Idea of Division of Wildlife merging with Colorado State Parks has both pros, cons
Unless you’ve been on a long vacation, you are aware the state is thisclose to merging the Division of Wildlife and the Division of Parks and Outdoor Recreation, aka, Colorado State Parks.
Heaven forfend that this scribe would question the predetermined course of a well-greased sled that’s gaining speed every day, but, gee, what’s the hurry?
The plan to assimilate the two agencies into a single Division of Wild Parks and Commingled Budgets hasn’t pleased everyone with a vested interest in the state’s wildlife management.
But you wouldn’t know that from the hokum coming out of Denver. For the first couple of weeks after the introduction of the merger legislation, there was a lot of “Ain’t this a great idea?” coming from State Parks, the Governor’s office and the Department of Natural Resources, which oversees both agencies.
Nary a peep was heard from the men and women charged with protecting our state’s wildlife resources. That has changed, perhaps because someone high up in the DNR finally sent a message to the DOW, telling the agency to break out the smiley faces and start talking up the merger.
Still, many people outside the process still are trying to figure out why parks (emphasis recreation) should merge with the DOW (emphasis wildlife management).
Let me ‘splain a few of the pro-merger arguments this corner has heard:
“State Parks (annual budget about $60 million) is in danger of going broke and the merger will rescue it.”
Say what? For many years the Legislature has been weaning state parks from the general budget, demanding parks pay for itself through entry and use fees.
Is the parks agency getting a loan from the wildlife side?
Parks, like all other state agencies except the Division of Wildlife, hasn’t needed the Legislature’s permission to raise parks fees. The proposed legislation demands state parks come hat-in-hand to the Wizard of Oz-like state budget committees.
Higher fees to pay for failing parks? How many chances has a snowball in July? Supposedly the new agency will separate the parks’ budget from the DOW’s budget, currently around $100 million annually.

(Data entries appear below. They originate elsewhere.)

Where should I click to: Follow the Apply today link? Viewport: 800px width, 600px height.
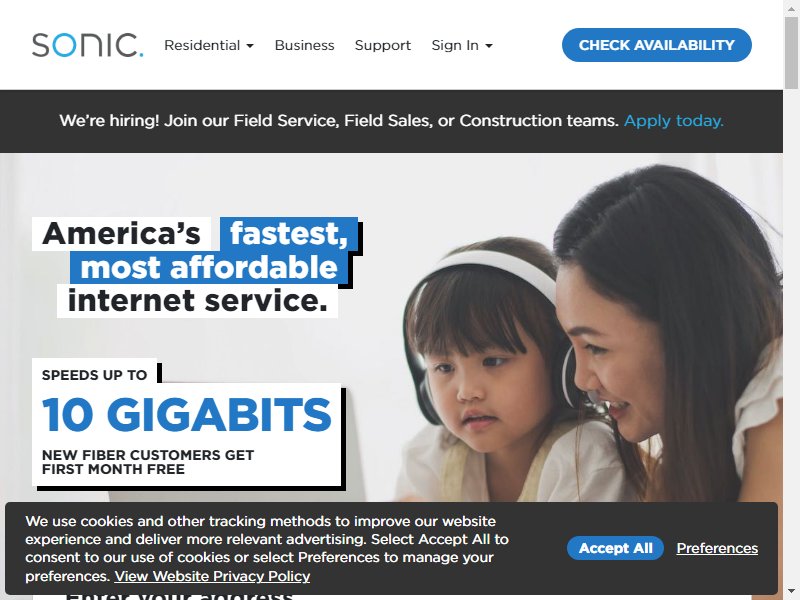[x=673, y=121]
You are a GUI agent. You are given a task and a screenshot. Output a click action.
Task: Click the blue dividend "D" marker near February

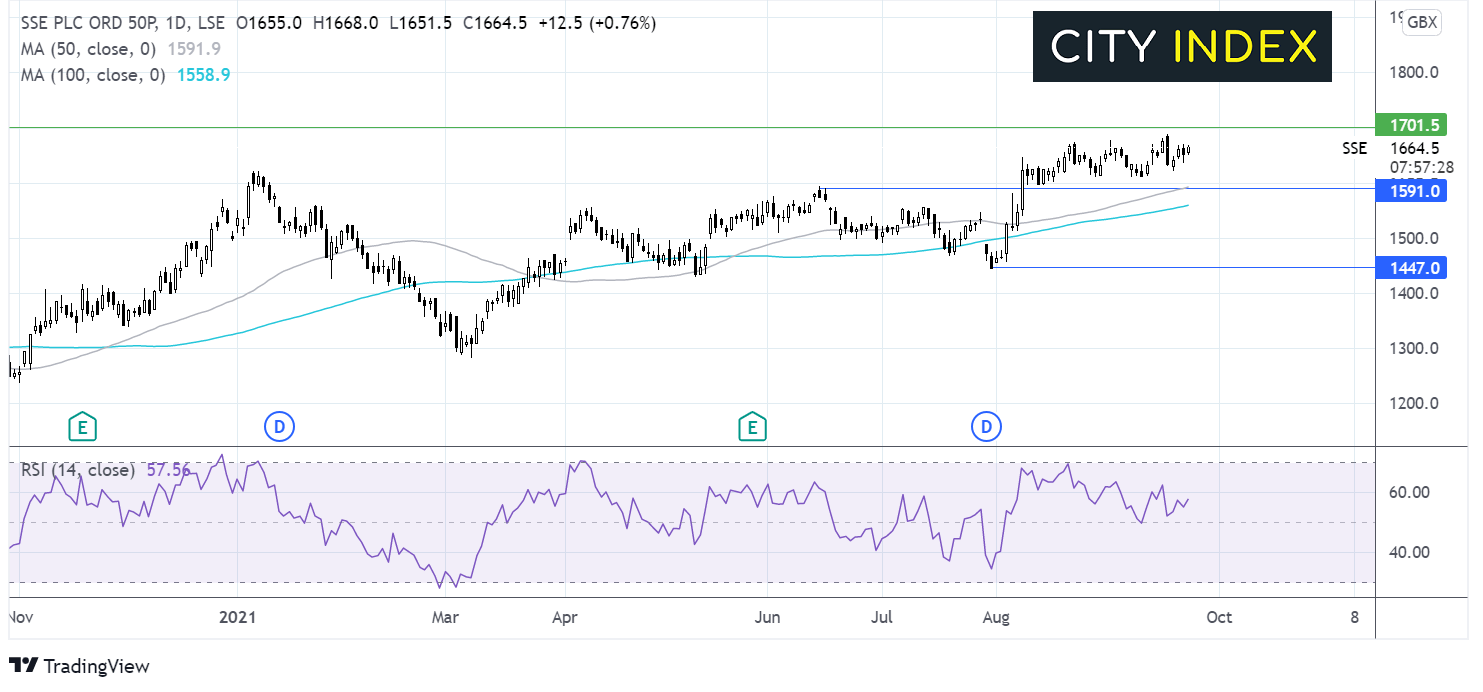(x=280, y=426)
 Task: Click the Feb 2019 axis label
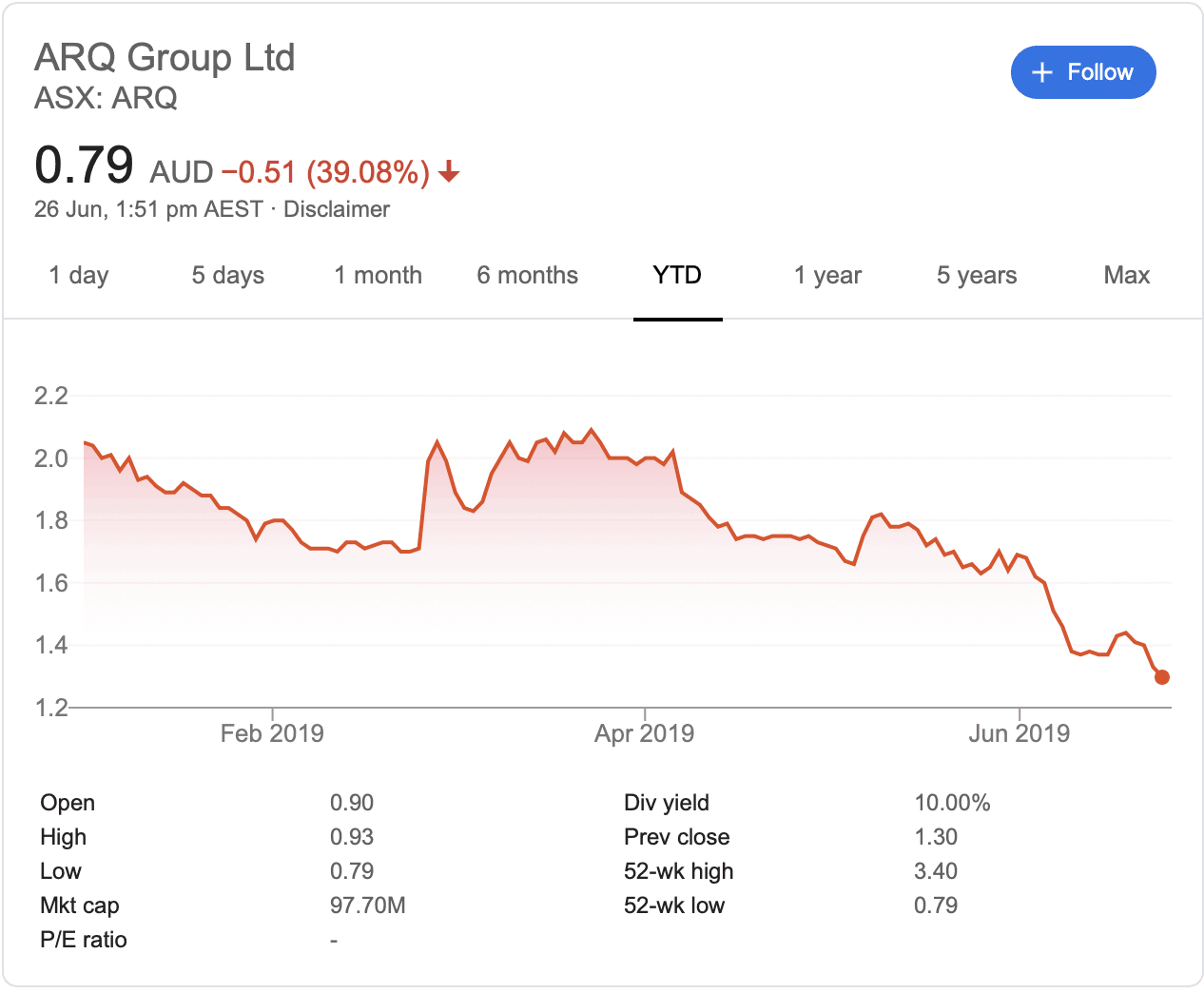[272, 733]
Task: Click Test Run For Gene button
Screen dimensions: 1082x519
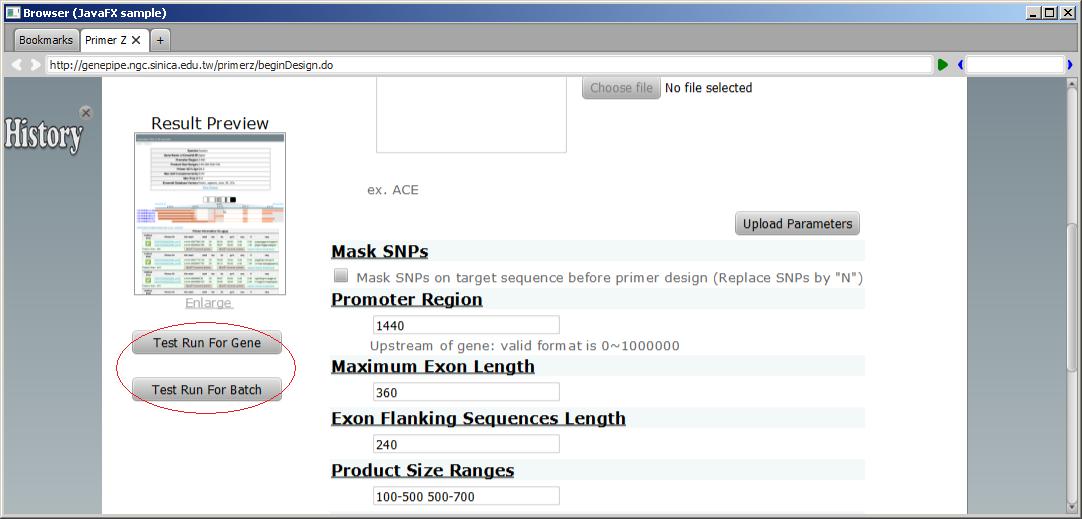Action: 207,343
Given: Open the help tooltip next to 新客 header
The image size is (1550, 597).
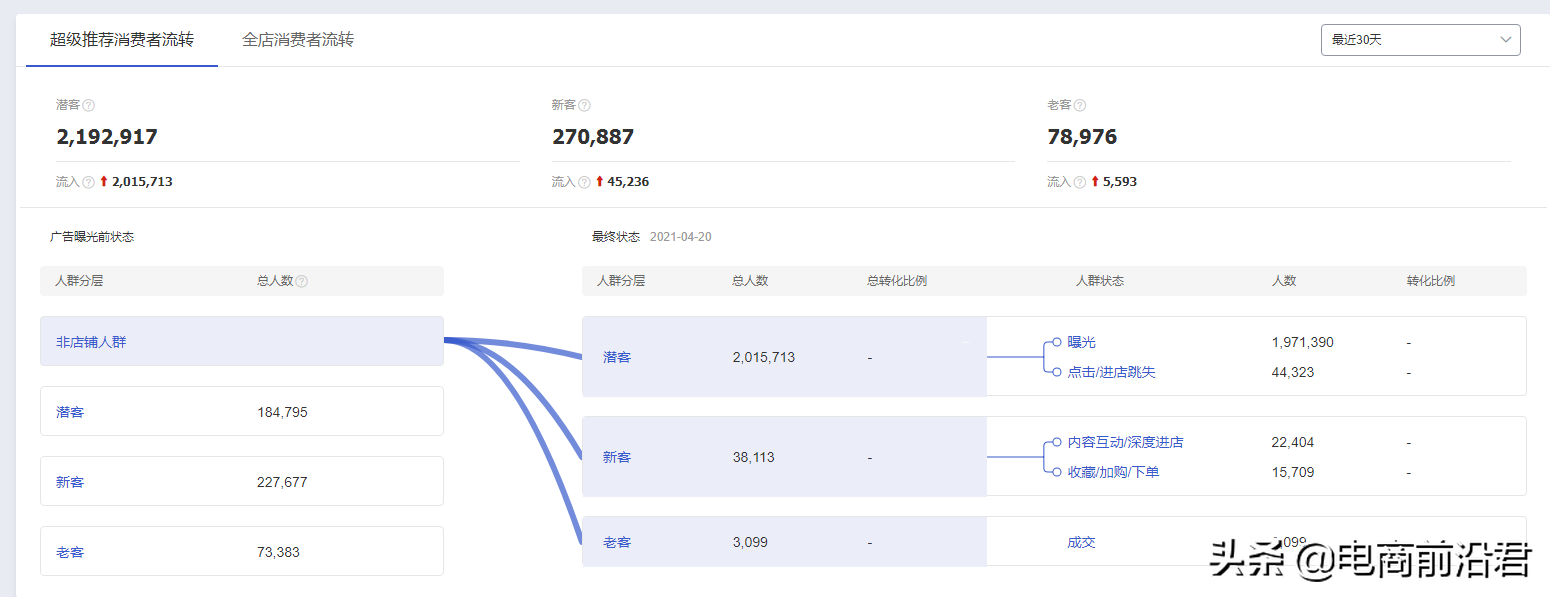Looking at the screenshot, I should (x=585, y=104).

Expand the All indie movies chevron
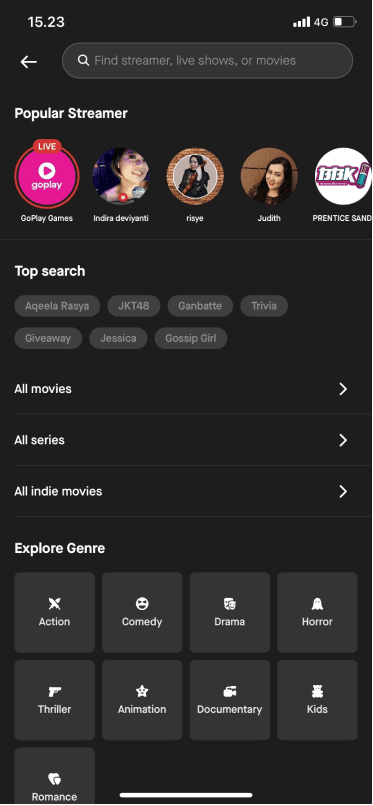(x=343, y=491)
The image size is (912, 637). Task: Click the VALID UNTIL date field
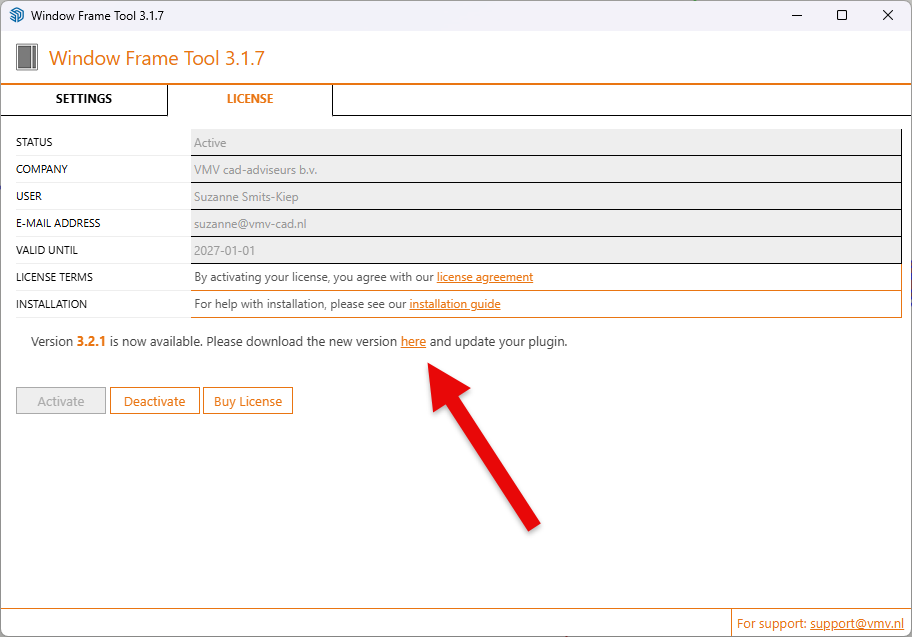pyautogui.click(x=545, y=251)
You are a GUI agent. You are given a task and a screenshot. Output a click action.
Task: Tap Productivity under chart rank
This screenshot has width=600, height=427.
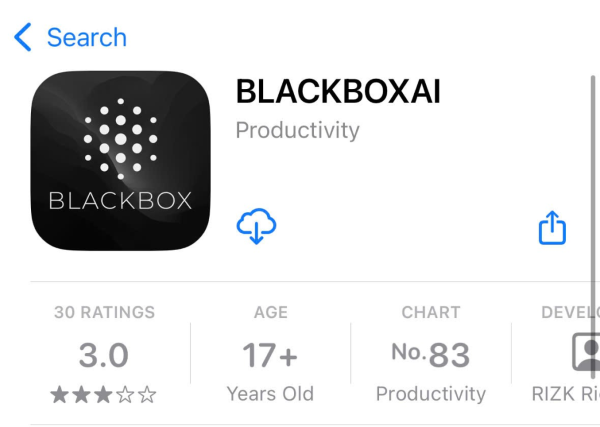click(431, 394)

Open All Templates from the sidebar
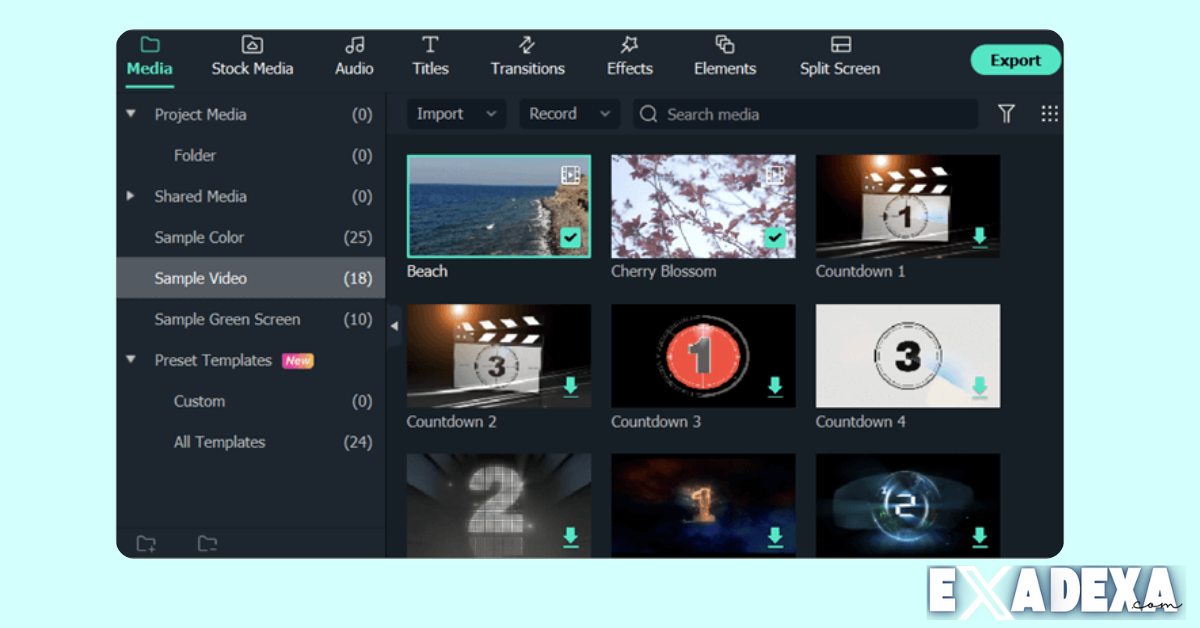tap(219, 441)
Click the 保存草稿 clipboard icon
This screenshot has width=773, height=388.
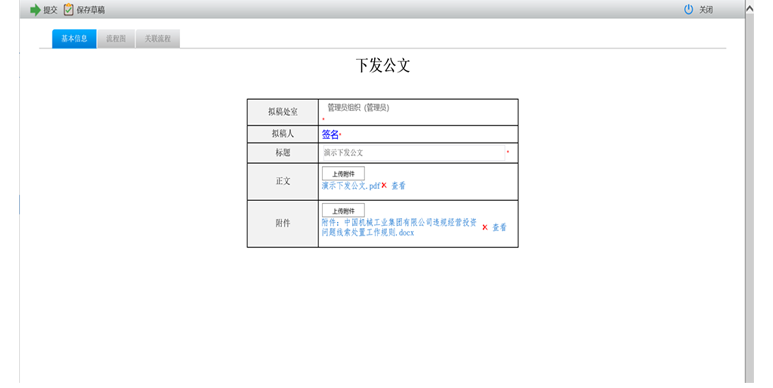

Greedy Legislators, unable to manage their own House and always eager to rob one fund for projects of self-interest, are ogling the DOW’s self-replenishing budget.
“If the merger doesn’t happen, four (or pick a number) state parks will have to close.”
I truly love the state’s park system so forgive me for being cynical — it’s genetic — but so what?
Some state parks were established as political paybacks, not prime recreational areas in need of rescue/management.
Of Colorado’s 42 state parks, how many can you name or have you ever visited?
Every day, financially adept businesses close “underperforming” stores that customers ignore; why should state parks be any different?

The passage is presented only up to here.